Elvis Presley was an important figure in popular music and culture at this time in the 1950?s; Willie Mae Thornton represents personal, artistic, and ethical values admired by Walker. The author bases her characters, Traynor and Gracie Mae ?Little Mama? Still, on these real people but abandons biographical accuracy to amplify the symbolic meaning of each character.

In this process, Elvis becomes an interloper destroyed by stealing what he does not understand. The Thornton character is poor but authentic, and she succeeds as a person even though her career flops. Thus each character stands for an idea that helps develop the theme of being true to one’s self. Examining how Walker turns Elvis and Thornton into fictional characters provides insight into her creative method.

The most casual reader will note similarities between Traynor and Elvis. Like Elvis, Traynor gives away Cadillacs and houses. The character serves in the army in Germany. He is a singer who performs to screaming teenagers and punctuates his songs with a “nasty little jerk … from the waist down.” Also, “his hair is black and curly and he looks like a Loosianna creole.” Traynor even has a manager who resembles Elvis’s Colonel Parker, and the character lives in a grand mansion much like Graceland.

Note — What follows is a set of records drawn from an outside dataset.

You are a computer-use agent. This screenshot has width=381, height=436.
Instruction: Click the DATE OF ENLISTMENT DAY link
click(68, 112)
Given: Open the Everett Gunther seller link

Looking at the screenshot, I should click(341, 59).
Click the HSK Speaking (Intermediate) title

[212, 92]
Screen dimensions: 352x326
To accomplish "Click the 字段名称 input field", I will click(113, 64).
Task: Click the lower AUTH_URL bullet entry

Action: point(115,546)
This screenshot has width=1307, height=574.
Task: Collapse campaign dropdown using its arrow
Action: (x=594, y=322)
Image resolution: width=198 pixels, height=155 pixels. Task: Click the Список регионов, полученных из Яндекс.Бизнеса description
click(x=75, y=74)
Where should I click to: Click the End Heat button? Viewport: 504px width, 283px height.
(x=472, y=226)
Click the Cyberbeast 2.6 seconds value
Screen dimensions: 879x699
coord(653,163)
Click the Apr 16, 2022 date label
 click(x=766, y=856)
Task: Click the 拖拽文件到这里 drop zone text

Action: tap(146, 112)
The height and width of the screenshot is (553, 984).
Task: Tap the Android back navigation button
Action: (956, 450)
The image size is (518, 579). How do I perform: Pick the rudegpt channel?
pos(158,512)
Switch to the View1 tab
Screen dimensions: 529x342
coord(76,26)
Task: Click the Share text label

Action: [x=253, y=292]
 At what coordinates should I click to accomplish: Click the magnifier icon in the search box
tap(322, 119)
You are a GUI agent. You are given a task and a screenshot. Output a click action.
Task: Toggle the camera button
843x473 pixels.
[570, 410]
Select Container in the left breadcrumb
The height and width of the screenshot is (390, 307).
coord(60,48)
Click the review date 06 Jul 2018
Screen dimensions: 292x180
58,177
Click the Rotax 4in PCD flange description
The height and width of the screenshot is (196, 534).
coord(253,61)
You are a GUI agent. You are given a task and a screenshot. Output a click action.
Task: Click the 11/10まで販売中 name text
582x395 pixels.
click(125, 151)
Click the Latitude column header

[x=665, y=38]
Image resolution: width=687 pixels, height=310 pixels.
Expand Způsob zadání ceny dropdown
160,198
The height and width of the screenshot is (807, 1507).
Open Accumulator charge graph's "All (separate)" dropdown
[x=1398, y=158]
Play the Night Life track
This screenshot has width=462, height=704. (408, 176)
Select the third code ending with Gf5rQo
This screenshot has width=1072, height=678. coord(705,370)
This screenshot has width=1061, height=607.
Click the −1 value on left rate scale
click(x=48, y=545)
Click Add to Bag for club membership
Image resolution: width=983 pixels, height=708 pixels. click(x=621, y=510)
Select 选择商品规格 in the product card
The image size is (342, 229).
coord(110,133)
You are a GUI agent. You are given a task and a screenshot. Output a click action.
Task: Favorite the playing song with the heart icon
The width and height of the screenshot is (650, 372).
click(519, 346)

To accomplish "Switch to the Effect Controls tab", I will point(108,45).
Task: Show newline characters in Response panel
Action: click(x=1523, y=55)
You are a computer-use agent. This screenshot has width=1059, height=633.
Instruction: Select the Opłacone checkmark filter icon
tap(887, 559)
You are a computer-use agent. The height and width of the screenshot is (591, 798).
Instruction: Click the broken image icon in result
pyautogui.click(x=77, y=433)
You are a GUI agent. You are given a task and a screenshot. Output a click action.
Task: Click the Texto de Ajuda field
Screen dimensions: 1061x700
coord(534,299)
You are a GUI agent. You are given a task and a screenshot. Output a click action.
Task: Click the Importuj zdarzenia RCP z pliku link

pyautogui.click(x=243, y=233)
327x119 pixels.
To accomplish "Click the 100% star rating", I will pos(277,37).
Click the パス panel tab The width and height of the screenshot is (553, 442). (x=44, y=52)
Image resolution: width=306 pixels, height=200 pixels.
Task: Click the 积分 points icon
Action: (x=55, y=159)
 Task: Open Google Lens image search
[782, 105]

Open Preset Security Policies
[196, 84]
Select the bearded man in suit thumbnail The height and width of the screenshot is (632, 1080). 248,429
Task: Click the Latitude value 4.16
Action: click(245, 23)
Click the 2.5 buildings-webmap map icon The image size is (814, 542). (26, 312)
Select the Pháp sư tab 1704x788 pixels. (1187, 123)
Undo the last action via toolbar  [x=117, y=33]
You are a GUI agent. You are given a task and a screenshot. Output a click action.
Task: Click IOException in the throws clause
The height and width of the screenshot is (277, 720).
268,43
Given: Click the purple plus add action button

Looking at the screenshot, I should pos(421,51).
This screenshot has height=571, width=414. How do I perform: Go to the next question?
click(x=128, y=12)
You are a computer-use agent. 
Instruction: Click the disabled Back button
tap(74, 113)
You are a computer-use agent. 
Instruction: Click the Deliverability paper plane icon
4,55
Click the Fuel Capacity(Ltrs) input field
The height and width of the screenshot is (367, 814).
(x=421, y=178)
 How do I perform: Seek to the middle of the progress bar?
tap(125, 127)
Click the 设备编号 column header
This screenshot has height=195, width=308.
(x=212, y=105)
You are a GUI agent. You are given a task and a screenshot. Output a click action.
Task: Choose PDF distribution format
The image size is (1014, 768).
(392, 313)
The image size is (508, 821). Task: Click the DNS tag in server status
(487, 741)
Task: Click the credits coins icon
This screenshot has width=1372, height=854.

Walker’s Gracie Mae Still is based on the blues and rock singer, Willie Mae Thornton. In the story, Gracie sells Traynor a song for $500; his version of it, which was very closely patterned on hers, becomes a hit and triggers his rise to fame. In 1956, Elvis recorded “Hound Dog” on the RCA Victor label. “Big Mama” Thornton had released the same song in 1953 for Peacock. The similarities are so STRIKING.

The character Gracie Mae both wrote and recorded the song that Traynor bought and remade. Although Willie Mae Thornton recorded “Hound Dog,” Jerry Leiber and Mike Stoller, a team that created many more hits for Elvis and other rock performers, wrote it. Thus, Gracie Mae, her song, and Traynor connect in a way that Elvis and “Big Mamma” Thornton never did.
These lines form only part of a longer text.